[Records for the task Boundary: Start]

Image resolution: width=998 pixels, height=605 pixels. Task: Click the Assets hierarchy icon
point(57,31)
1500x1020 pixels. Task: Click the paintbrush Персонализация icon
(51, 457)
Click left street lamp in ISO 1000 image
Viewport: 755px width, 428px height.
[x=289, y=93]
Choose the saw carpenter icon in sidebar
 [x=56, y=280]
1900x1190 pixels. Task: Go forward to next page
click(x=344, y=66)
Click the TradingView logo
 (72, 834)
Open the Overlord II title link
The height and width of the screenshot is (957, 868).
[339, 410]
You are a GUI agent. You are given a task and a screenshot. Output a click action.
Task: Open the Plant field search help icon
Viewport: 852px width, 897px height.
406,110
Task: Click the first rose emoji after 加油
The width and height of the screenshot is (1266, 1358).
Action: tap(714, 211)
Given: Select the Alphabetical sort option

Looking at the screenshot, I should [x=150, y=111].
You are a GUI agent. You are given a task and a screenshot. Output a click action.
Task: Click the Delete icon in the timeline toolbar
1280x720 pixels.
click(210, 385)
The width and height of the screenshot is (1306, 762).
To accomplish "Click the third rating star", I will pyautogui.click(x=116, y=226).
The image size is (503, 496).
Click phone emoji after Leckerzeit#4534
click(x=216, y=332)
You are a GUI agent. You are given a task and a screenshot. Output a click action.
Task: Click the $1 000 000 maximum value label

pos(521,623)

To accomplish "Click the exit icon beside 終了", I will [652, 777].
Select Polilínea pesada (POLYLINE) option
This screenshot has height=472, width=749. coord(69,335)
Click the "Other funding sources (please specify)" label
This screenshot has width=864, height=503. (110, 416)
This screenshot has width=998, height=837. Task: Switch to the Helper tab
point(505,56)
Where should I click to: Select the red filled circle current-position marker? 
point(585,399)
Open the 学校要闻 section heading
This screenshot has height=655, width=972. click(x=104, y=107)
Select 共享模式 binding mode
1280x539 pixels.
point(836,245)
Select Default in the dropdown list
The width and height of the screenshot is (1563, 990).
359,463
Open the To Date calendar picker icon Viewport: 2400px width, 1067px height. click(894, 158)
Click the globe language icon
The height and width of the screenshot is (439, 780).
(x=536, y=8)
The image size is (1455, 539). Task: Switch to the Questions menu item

[Records for the task Boundary: End]

### To do:
Every line from the one holding "funding sources (please" through the last line of the listing above should be set down exactly, and nothing more.

### Task response:
Click the "Other funding sources (please specify)" label
This screenshot has width=864, height=503. (110, 416)
This screenshot has width=998, height=837. Task: Switch to the Helper tab
point(505,56)
Where should I click to: Select the red filled circle current-position marker? 
point(585,399)
Open the 学校要闻 section heading
This screenshot has height=655, width=972. click(x=104, y=107)
Select 共享模式 binding mode
1280x539 pixels.
point(836,245)
Select Default in the dropdown list
The width and height of the screenshot is (1563, 990).
359,463
Open the To Date calendar picker icon Viewport: 2400px width, 1067px height. click(894, 158)
Click the globe language icon
The height and width of the screenshot is (439, 780).
(x=536, y=8)
The image size is (1455, 539). Task: Switch to the Questions menu item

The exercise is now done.